## EXERCISE INSTRUCTIONS
Extract each line of the records below that contains the word "computer".

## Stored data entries
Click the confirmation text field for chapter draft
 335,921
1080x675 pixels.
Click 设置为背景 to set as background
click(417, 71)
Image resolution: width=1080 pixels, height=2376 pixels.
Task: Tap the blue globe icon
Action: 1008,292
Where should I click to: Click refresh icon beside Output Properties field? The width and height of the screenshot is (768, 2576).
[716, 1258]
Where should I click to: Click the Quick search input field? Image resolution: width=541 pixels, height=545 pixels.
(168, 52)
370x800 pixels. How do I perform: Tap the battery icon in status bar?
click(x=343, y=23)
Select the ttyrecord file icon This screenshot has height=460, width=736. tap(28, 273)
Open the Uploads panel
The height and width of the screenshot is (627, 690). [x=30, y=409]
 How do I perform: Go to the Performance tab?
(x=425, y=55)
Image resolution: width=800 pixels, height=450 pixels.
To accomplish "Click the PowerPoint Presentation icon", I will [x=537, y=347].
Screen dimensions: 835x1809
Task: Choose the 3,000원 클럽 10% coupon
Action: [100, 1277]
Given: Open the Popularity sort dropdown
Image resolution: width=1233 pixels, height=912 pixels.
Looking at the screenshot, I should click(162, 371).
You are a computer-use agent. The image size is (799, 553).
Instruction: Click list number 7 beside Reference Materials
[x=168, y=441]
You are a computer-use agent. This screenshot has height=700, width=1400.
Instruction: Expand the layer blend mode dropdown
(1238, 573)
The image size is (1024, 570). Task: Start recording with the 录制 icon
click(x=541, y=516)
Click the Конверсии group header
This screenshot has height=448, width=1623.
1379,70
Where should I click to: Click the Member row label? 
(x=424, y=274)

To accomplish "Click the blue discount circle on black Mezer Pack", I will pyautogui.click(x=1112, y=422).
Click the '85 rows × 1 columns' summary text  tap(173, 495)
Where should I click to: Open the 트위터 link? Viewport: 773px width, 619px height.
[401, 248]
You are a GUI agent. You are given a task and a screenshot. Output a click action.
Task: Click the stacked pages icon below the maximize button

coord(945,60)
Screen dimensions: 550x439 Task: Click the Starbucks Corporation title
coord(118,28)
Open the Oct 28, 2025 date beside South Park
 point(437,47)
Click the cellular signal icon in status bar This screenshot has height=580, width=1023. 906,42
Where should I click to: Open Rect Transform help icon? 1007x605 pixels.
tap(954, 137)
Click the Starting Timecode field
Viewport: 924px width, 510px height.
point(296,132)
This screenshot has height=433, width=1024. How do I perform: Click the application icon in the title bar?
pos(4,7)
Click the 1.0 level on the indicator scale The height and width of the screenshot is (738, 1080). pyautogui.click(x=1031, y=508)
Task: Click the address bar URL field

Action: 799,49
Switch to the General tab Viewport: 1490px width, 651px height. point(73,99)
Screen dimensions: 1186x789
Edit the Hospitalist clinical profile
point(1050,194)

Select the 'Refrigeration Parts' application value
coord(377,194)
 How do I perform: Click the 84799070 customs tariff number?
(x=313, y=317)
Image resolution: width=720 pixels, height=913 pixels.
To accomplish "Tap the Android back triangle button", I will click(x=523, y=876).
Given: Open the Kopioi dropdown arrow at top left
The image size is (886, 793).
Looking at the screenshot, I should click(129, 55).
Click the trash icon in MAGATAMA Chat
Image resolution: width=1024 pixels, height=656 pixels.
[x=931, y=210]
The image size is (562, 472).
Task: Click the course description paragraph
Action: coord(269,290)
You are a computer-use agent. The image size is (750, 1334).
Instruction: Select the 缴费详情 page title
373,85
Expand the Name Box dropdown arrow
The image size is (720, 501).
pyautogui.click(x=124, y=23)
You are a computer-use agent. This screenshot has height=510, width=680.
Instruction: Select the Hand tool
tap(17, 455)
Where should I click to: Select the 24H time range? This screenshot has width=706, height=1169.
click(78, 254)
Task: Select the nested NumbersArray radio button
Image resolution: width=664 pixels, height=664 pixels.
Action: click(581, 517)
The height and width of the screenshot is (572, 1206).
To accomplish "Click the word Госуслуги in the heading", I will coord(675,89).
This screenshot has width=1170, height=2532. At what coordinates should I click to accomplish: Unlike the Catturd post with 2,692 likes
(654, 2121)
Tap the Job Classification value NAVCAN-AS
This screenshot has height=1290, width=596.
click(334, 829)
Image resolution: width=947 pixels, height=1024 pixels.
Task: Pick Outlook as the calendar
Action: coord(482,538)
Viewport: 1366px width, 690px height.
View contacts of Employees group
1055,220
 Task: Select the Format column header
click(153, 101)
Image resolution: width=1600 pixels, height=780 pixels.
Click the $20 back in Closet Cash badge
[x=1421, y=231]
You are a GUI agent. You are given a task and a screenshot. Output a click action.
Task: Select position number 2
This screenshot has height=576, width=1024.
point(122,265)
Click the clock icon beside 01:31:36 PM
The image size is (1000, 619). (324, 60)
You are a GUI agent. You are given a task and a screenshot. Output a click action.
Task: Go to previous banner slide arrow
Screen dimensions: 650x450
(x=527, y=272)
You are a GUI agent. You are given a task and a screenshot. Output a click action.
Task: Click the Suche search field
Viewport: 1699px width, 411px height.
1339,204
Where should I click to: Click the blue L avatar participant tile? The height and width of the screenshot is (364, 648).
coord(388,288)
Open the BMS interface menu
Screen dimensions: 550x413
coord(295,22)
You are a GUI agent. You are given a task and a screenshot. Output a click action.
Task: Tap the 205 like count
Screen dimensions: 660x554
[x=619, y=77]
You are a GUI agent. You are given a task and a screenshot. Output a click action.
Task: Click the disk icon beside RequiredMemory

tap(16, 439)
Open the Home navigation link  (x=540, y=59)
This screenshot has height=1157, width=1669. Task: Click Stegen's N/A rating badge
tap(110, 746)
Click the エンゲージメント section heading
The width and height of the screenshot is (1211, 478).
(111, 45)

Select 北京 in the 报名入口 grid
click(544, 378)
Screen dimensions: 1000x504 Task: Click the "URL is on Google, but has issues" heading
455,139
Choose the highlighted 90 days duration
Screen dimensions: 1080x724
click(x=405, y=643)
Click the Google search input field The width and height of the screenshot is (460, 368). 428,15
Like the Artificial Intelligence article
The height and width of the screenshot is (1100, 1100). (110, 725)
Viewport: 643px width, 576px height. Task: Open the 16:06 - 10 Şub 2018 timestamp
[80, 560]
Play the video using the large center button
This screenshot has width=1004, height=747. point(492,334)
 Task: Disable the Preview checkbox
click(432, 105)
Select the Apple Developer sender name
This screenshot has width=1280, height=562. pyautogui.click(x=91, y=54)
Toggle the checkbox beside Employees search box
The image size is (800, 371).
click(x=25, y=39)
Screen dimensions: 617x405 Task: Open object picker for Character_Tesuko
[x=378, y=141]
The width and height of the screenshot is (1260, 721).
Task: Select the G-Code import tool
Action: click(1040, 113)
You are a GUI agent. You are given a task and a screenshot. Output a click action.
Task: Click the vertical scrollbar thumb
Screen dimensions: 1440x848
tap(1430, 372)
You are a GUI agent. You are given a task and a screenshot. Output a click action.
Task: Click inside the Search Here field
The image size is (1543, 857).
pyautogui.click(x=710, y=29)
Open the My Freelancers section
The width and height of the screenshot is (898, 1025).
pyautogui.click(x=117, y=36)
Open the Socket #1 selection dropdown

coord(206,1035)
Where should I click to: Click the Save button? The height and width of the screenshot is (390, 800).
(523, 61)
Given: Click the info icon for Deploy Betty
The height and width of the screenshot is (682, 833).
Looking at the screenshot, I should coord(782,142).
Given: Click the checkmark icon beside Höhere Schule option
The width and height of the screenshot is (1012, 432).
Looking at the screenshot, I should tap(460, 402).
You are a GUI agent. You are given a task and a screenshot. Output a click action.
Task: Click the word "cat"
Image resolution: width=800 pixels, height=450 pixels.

## RESPONSE
You are a computer-use agent. The image size is (799, 553).
You are a computer-use agent. This screenshot has height=700, width=1400.
You are a computer-use agent. The image size is (750, 1334).
You are a computer-use agent. This screenshot has height=510, width=680.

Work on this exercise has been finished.